- Problem description -
Pictures do not belong in the copy. Return all of the entries exactly.
..............................
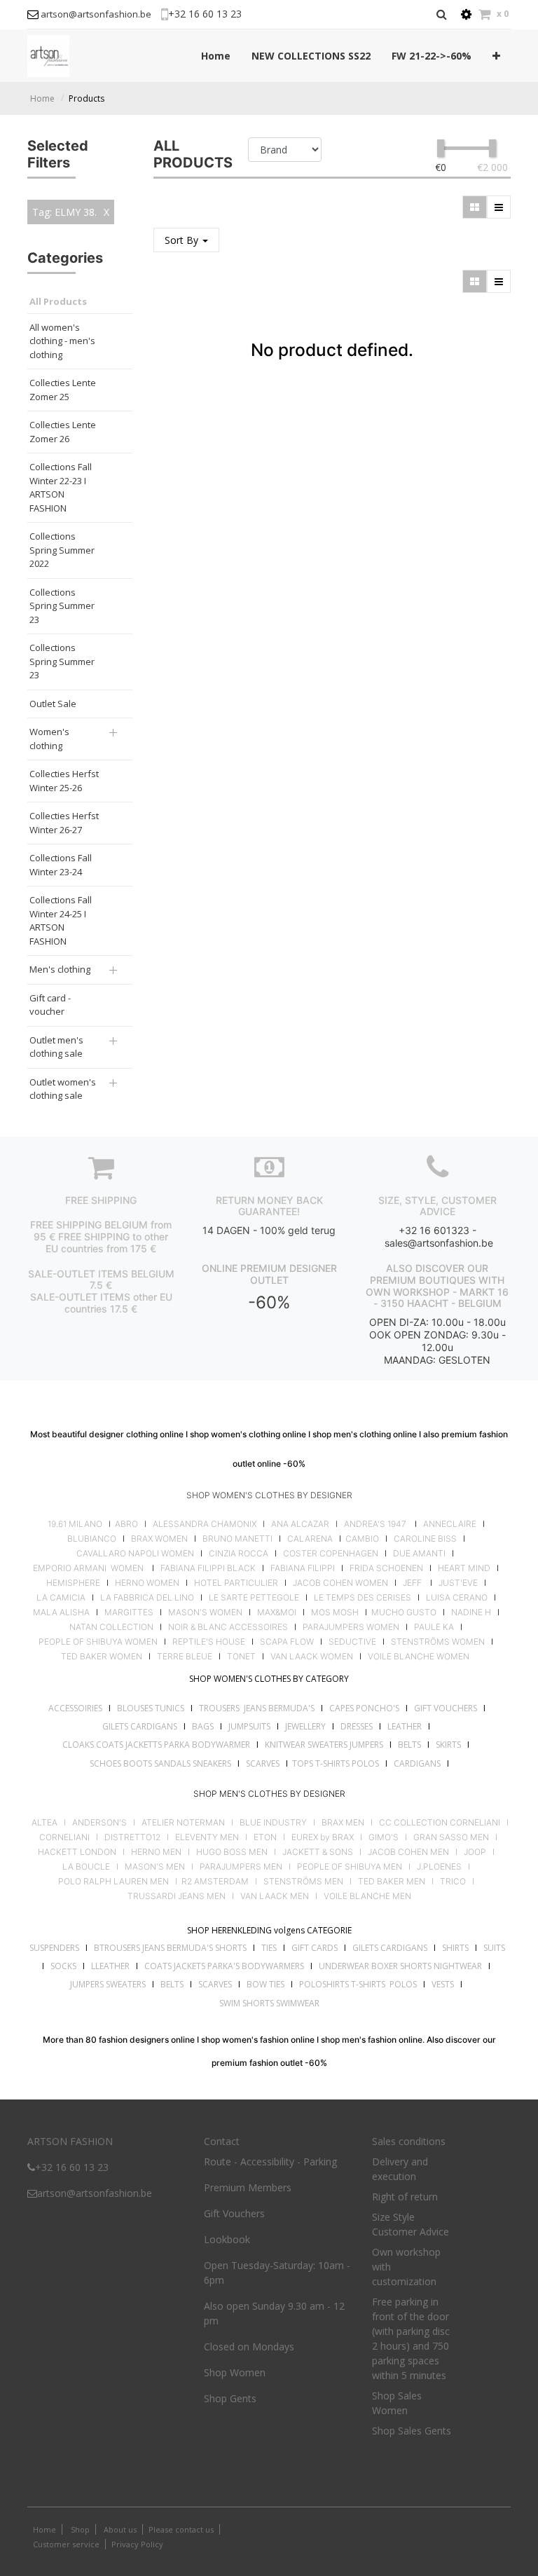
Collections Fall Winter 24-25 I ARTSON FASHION (60, 920)
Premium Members (247, 2187)
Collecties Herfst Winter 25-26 (64, 780)
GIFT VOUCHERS (445, 1708)
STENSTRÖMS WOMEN (438, 1642)
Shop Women (234, 2372)
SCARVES (263, 1763)
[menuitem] (216, 55)
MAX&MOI (276, 1612)
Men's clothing (59, 969)
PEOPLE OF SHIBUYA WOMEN (98, 1642)
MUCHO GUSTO (402, 1612)
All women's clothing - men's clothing (62, 341)
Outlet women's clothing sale (62, 1089)
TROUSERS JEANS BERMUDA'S (257, 1708)
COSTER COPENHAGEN (330, 1553)
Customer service (66, 2544)
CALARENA (310, 1539)
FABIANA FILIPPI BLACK (208, 1568)
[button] (496, 55)
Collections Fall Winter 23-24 (60, 864)
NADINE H (471, 1612)
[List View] (499, 207)
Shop (80, 2529)
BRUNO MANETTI (237, 1539)
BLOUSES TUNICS (150, 1708)
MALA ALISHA (61, 1612)
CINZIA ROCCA (238, 1553)
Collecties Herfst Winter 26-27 (64, 822)
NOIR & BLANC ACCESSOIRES (228, 1627)
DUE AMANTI (419, 1553)
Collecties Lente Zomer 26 (62, 431)
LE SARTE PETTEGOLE (254, 1598)
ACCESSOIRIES (75, 1708)
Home (42, 98)
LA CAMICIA (60, 1598)
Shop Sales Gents (411, 2430)
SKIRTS (448, 1745)
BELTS (409, 1745)
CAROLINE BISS (425, 1539)
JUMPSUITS (249, 1726)
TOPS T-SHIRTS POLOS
..............................
- Finished task -
Collections Fall Winter 24-25 I ARTSON FASHION (60, 920)
Premium Members (247, 2187)
Collecties Herfst Winter 25-26 (64, 780)
GIFT VOUCHERS (445, 1708)
STENSTRÖMS WOMEN (438, 1642)
Shop Women (234, 2372)
SCARVES (263, 1763)
[menuitem] (216, 55)
MAX&MOI (276, 1612)
Men's clothing (59, 969)
PEOPLE OF SHIBUYA WOMEN (98, 1642)
MUCHO GUSTO (402, 1612)
All women's clothing - men's clothing (62, 341)
Outlet women's clothing sale (62, 1089)
TROUSERS JEANS BERMUDA'S (257, 1708)
COSTER COPENHAGEN (330, 1553)
Customer service (66, 2544)
CALARENA (310, 1539)
FABIANA FILIPPI BLACK (208, 1568)
[button] (496, 55)
Collections Fall Winter 23-24 (60, 864)
NADINE H (471, 1612)
[List View] (499, 207)
Shop (80, 2529)
BRUNO MANETTI (237, 1539)
BLOUSES TUNICS (150, 1708)
MALA ALISHA (61, 1612)
CINZIA ROCCA (238, 1553)
Collecties Herfst Winter 26-27 (64, 822)
NOIR & BLANC ACCESSOIRES (228, 1627)
DUE AMANTI (419, 1553)
Collecties Lente Zomer 26 (62, 431)
LE SARTE PETTEGOLE (254, 1598)
ACCESSOIRIES (75, 1708)
Home (42, 98)
LA CAMICIA (60, 1598)
Shop Sales Gents (411, 2430)
SKIRTS (448, 1745)
BELTS (409, 1745)
CAROLINE BISS (425, 1539)
JUMPSUITS (249, 1726)
TOPS T-SHIRTS POLOS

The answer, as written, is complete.